Real-Time Leaderboards
# Redis Sorted Set: O(log n) insert, O(log n) rank query
def add_score(leaderboard: str, user_id: str, score: float):
r.zadd(leaderboard, {user_id: score})
def increment_score(leaderboard: str, user_id: str, delta: float):
r.zincrby(leaderboard, delta, user_id)
def get_top_k(leaderboard: str, k: int = 10):
# ZREVRANGEBYSCORE: highest scores first, with scores
return r.zrevrange(leaderboard, 0, k - 1, withscores=True)

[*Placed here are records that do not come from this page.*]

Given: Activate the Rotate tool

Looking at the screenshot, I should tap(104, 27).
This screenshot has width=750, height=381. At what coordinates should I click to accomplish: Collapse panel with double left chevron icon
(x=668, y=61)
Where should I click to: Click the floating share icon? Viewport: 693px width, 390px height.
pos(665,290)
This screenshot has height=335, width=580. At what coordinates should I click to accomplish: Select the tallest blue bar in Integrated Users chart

def get_rank(leaderboard: str, user_id: str) -> int:
rank = r.zrevrank(leaderboard, user_id) # 0-indexed, None if not found
return (rank + 1) if rank is not None else None
Sliding Window Rate Counter
def is_rate_limited(user_id: str, window_seconds: int = 60, max_requests: int = 100) -> bool:
now = time.time()
key = f"rate:{user_id}"
# Remove events older than the window
r.zremrangebyscore(key, '-inf', now - window_seconds)
# Count events in window
count = r.zcard(key)
if count >= max_requests:
return True # rate limited
# Add current event
r.zadd(key, {str(now): now})
r.expire(key, window_seconds)
return False
Exactly-Once Event Counting
At-least-once delivery (Kafka default) means events may be counted twice on reprocessing. For exact counts:
- Use an event ID (UUID) per event. Before counting, check if event_id is already in a “processed” set (Bloom filter for memory efficiency, Redis SET for accuracy). Only count if not seen before.

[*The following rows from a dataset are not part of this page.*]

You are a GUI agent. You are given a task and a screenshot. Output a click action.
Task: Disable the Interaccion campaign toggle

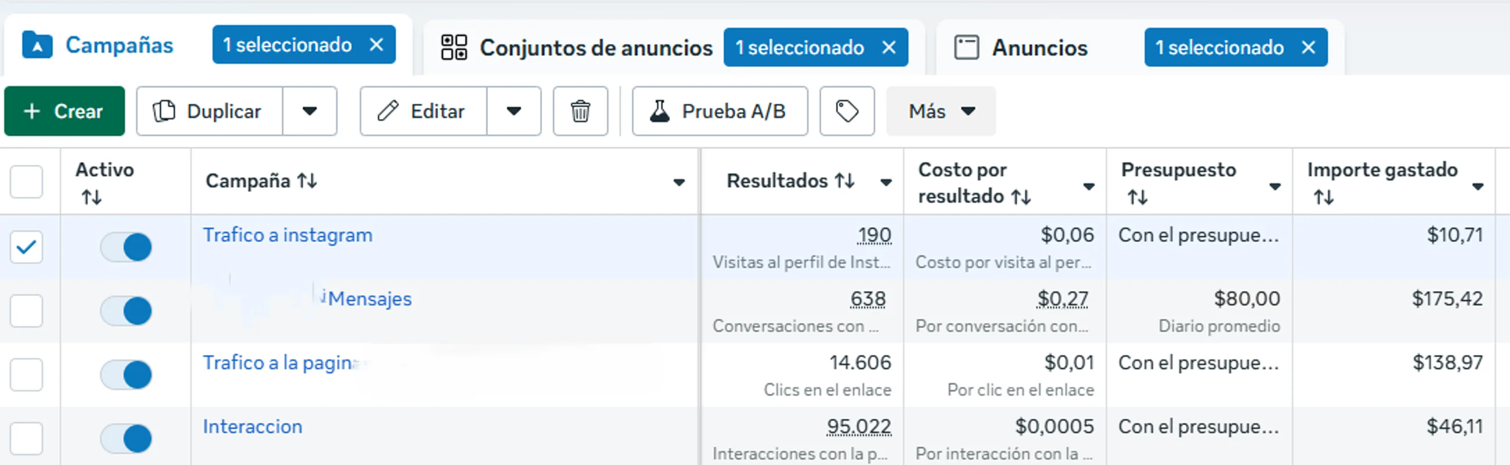click(x=125, y=438)
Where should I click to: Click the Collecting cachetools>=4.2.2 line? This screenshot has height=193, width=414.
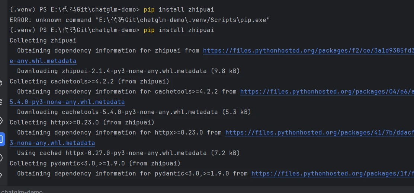tap(89, 81)
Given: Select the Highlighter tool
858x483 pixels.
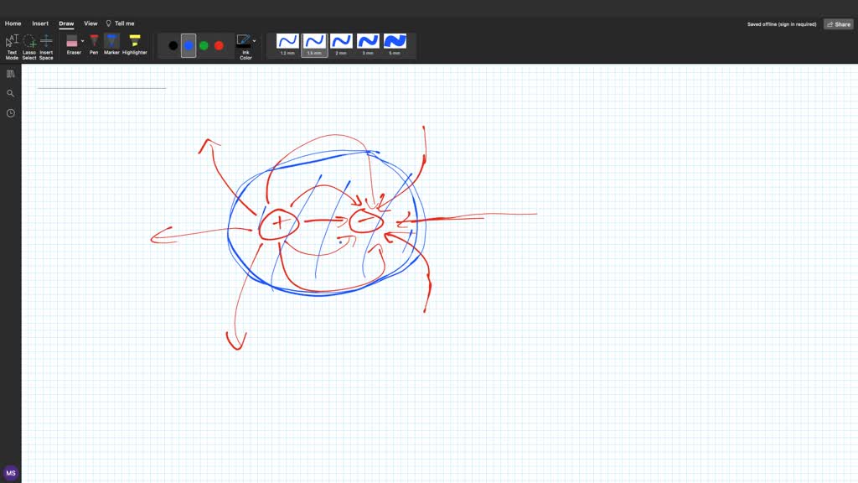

- For session-based deduplication (count unique views, not total views), use a per-user per-item set: SADD
views:{post_id}:unique{user_id} returns 0 if already in set. - HyperLogLog: Redis PFADD/PFCOUNT for approximate unique counts with 0.81% error at O(1) memory per counter — perfect for “unique visitors” type metrics.
Interview Questions
Q: How would you design YouTube’s view count system?
Views are write-heavy (each play increments the counter). Deduplicate within a session window (same user within 24 hours counts once). Architecture: (1) Player sends view event to a Kafka topic. (2) A Flink job deduplicates by {video_id, user_id, day} and increments a sharded Redis counter (16 shards per video). (3) Every 5 minutes, a flush job reads Redis shards, sums them, and applies the delta to the database with an atomic ADD. (4) View counts are read from Redis for real-time display; the database is the authoritative store for historical analytics.